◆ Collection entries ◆
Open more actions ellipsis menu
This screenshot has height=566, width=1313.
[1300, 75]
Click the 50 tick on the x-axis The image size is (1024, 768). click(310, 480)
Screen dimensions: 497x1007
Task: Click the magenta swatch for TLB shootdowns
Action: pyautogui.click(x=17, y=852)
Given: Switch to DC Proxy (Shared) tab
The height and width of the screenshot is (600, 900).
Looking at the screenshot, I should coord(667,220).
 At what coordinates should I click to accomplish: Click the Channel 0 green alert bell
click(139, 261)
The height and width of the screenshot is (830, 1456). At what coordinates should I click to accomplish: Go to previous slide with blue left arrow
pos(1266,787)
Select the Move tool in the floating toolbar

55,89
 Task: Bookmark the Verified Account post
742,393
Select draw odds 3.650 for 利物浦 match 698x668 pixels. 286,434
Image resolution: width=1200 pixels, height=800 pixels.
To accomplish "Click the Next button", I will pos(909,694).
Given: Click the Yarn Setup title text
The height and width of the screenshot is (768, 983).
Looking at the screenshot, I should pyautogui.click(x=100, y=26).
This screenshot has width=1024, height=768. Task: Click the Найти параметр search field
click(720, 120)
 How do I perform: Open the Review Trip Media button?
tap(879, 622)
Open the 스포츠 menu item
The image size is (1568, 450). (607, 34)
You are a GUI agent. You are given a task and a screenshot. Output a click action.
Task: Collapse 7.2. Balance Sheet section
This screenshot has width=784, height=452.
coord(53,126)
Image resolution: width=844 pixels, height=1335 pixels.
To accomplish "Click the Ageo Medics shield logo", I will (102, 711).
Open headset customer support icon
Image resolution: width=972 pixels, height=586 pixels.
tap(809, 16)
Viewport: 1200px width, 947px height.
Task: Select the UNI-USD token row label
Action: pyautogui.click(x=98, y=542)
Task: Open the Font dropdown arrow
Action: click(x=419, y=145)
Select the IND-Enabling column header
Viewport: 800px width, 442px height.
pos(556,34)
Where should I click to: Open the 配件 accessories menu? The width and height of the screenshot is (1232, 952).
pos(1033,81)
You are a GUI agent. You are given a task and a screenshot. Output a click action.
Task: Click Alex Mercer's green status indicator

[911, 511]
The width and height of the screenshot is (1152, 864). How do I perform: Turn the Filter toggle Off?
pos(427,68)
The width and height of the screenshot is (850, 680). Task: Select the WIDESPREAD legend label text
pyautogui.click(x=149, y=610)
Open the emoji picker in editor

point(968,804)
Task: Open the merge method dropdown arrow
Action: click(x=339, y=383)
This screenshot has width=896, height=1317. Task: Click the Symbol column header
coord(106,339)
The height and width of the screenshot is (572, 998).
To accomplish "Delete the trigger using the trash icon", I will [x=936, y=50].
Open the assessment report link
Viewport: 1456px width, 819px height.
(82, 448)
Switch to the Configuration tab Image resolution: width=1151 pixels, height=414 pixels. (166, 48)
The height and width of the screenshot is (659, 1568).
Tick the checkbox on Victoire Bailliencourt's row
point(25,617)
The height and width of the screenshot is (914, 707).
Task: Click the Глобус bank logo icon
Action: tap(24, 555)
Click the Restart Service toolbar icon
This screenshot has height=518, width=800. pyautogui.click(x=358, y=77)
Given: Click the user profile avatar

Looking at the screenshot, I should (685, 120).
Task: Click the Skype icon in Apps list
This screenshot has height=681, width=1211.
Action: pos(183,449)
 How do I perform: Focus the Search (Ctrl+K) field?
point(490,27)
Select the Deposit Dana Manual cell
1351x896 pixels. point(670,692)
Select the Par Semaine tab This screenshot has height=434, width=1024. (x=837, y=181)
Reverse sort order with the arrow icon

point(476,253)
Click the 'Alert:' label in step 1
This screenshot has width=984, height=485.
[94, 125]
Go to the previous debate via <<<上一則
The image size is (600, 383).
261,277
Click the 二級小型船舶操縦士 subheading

◆ What the task asks ◆
What you return must match the records exactly, line for line.

◆ Task response ◆
Open more actions ellipsis menu
This screenshot has height=566, width=1313.
[1300, 75]
Click the 50 tick on the x-axis The image size is (1024, 768). click(310, 480)
Screen dimensions: 497x1007
Task: Click the magenta swatch for TLB shootdowns
Action: pyautogui.click(x=17, y=852)
Given: Switch to DC Proxy (Shared) tab
The height and width of the screenshot is (600, 900).
Looking at the screenshot, I should coord(667,220).
 At what coordinates should I click to accomplish: Click the Channel 0 green alert bell
click(139, 261)
The height and width of the screenshot is (830, 1456). At what coordinates should I click to accomplish: Go to previous slide with blue left arrow
pos(1266,787)
Select the Move tool in the floating toolbar

55,89
 Task: Bookmark the Verified Account post
742,393
Select draw odds 3.650 for 利物浦 match 698x668 pixels. 286,434
Image resolution: width=1200 pixels, height=800 pixels.
To accomplish "Click the Next button", I will pos(909,694).
Given: Click the Yarn Setup title text
The height and width of the screenshot is (768, 983).
Looking at the screenshot, I should pyautogui.click(x=100, y=26).
This screenshot has width=1024, height=768. Task: Click the Найти параметр search field
click(720, 120)
 How do I perform: Open the Review Trip Media button?
tap(879, 622)
Open the 스포츠 menu item
The image size is (1568, 450). (607, 34)
You are a GUI agent. You are given a task and a screenshot. Output a click action.
Task: Collapse 7.2. Balance Sheet section
This screenshot has width=784, height=452.
coord(53,126)
Image resolution: width=844 pixels, height=1335 pixels.
To accomplish "Click the Ageo Medics shield logo", I will (102, 711).
Open headset customer support icon
Image resolution: width=972 pixels, height=586 pixels.
tap(809, 16)
Viewport: 1200px width, 947px height.
Task: Select the UNI-USD token row label
Action: pyautogui.click(x=98, y=542)
Task: Open the Font dropdown arrow
Action: click(x=419, y=145)
Select the IND-Enabling column header
Viewport: 800px width, 442px height.
pos(556,34)
Where should I click to: Open the 配件 accessories menu? The width and height of the screenshot is (1232, 952).
pos(1033,81)
You are a GUI agent. You are given a task and a screenshot. Output a click action.
Task: Click Alex Mercer's green status indicator

[911, 511]
The width and height of the screenshot is (1152, 864). How do I perform: Turn the Filter toggle Off?
pos(427,68)
The width and height of the screenshot is (850, 680). Task: Select the WIDESPREAD legend label text
pyautogui.click(x=149, y=610)
Open the emoji picker in editor

point(968,804)
Task: Open the merge method dropdown arrow
Action: click(x=339, y=383)
This screenshot has width=896, height=1317. Task: Click the Symbol column header
coord(106,339)
The height and width of the screenshot is (572, 998).
To accomplish "Delete the trigger using the trash icon", I will [x=936, y=50].
Open the assessment report link
Viewport: 1456px width, 819px height.
(82, 448)
Switch to the Configuration tab Image resolution: width=1151 pixels, height=414 pixels. (166, 48)
The height and width of the screenshot is (659, 1568).
Tick the checkbox on Victoire Bailliencourt's row
point(25,617)
The height and width of the screenshot is (914, 707).
Task: Click the Глобус bank logo icon
Action: tap(24, 555)
Click the Restart Service toolbar icon
This screenshot has height=518, width=800. pyautogui.click(x=358, y=77)
Given: Click the user profile avatar

Looking at the screenshot, I should (685, 120).
Task: Click the Skype icon in Apps list
This screenshot has height=681, width=1211.
Action: pos(183,449)
 How do I perform: Focus the Search (Ctrl+K) field?
point(490,27)
Select the Deposit Dana Manual cell
1351x896 pixels. point(670,692)
Select the Par Semaine tab This screenshot has height=434, width=1024. (x=837, y=181)
Reverse sort order with the arrow icon

point(476,253)
Click the 'Alert:' label in step 1
This screenshot has width=984, height=485.
[94, 125]
Go to the previous debate via <<<上一則
The image size is (600, 383).
261,277
Click the 二級小型船舶操縦士 subheading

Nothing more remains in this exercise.